Agents should advise their clients to seriously consider the risks posed by dehydration, skin damage, and overheating, especially for those working outdoors. Here are five tips to share with your clients:
1. Encourage your team to stay hydrated. The average person loses 10 cups of water each day due to dehydration. Encourage your employees to choose water over soda and other sugary drinks. The higher the temperature, the more water workers need to drink. Provide a source of water at the job site whenever possible. In extended work periods, 1 cup of water every 15-20 minutes is ideal.
Ensure enough water is supplied and stored safely so no shortages occur.

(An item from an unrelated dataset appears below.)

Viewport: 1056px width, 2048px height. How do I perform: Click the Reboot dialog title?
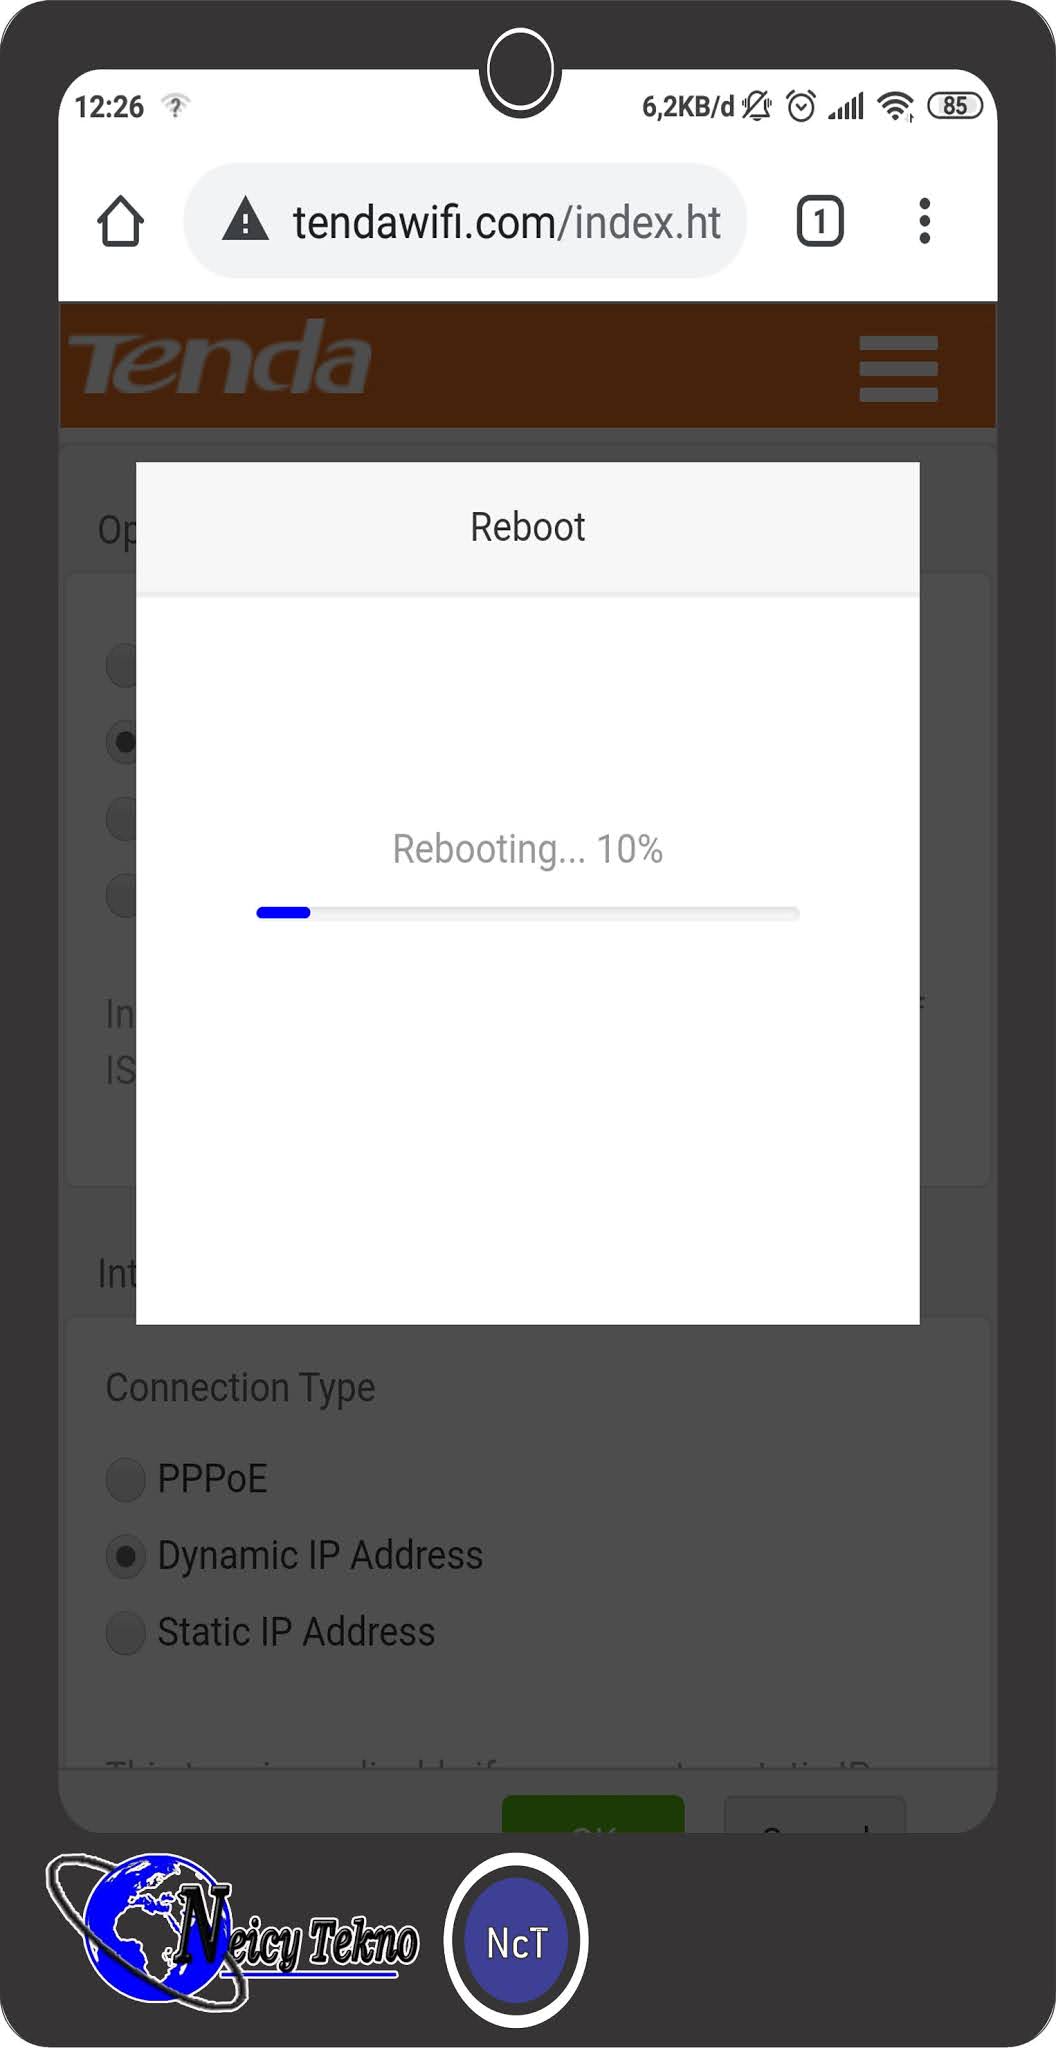tap(527, 527)
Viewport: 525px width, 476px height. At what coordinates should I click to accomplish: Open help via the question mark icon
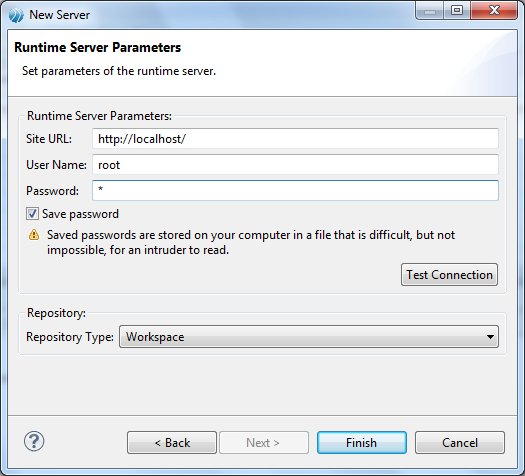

2. Consider the heat index, not just the temperature. Depending on compounding conditions like humidity, temperature alone will not fully capture the severity of conditions.
The heat index takes these compounding conditions into account, providing an accurate view of conditions on a given day.
3. Create work conditions which reduce heat stress. Heat stress is a buildup of body heat generated either internally by muscle use or externally by the environment. Protect your team by minimizing work time in hazardous conditions. Use the heat index as a guide and consider the effects of strenuous work as well.
Allow for more frequent and longer breaks in hot conditions. Schedule projects so that your team doesn’t feel rushed or tempted to overexert themselves.
4. Ensure your team is using the right equipment and supplies. Clothing should be lightweight and loose-fitting. UV absorbent shades and a wide-brimmed hat are also recommended. Sunscreen and other heat-protecting supplies are also important.
For a more detailed set of guidelines, take a look at this guide created by OSHA.
5. Educate and train your workforce on best practices. Educate your team on the risks of heat-related illness, and train them to recognize the symptoms of such conditions like heat stroke and heat exhaustion.
Dialogue with your team to find effective solutions to the unique conditions of each worksite. This list of success stories from other companies may provide some inspiration.
First-time workers are especially at risk. A report from OSHA studied cases of heat-related illness and found that 80% of the cases involved a worker with less than one week of experience on the job.
Take time to ensure your team gets comfortable with the new conditions. The CDC recommends starting slow, with shorter shift schedules of no more than 20% of the usual duration of work in the heat on day 1 and no more than 20% increase on each additional day. Gradually increasing this amount over a period of approximately 1-2 weeks will allow your team to get acclimated to the conditions.
These tips are a good start, but it is important to assess the unique challenges and risks a particular site or project might pose. Agents should encourage their clients to actively identify and mitigate risks in the workplace. Stay hydrated. Stay safe.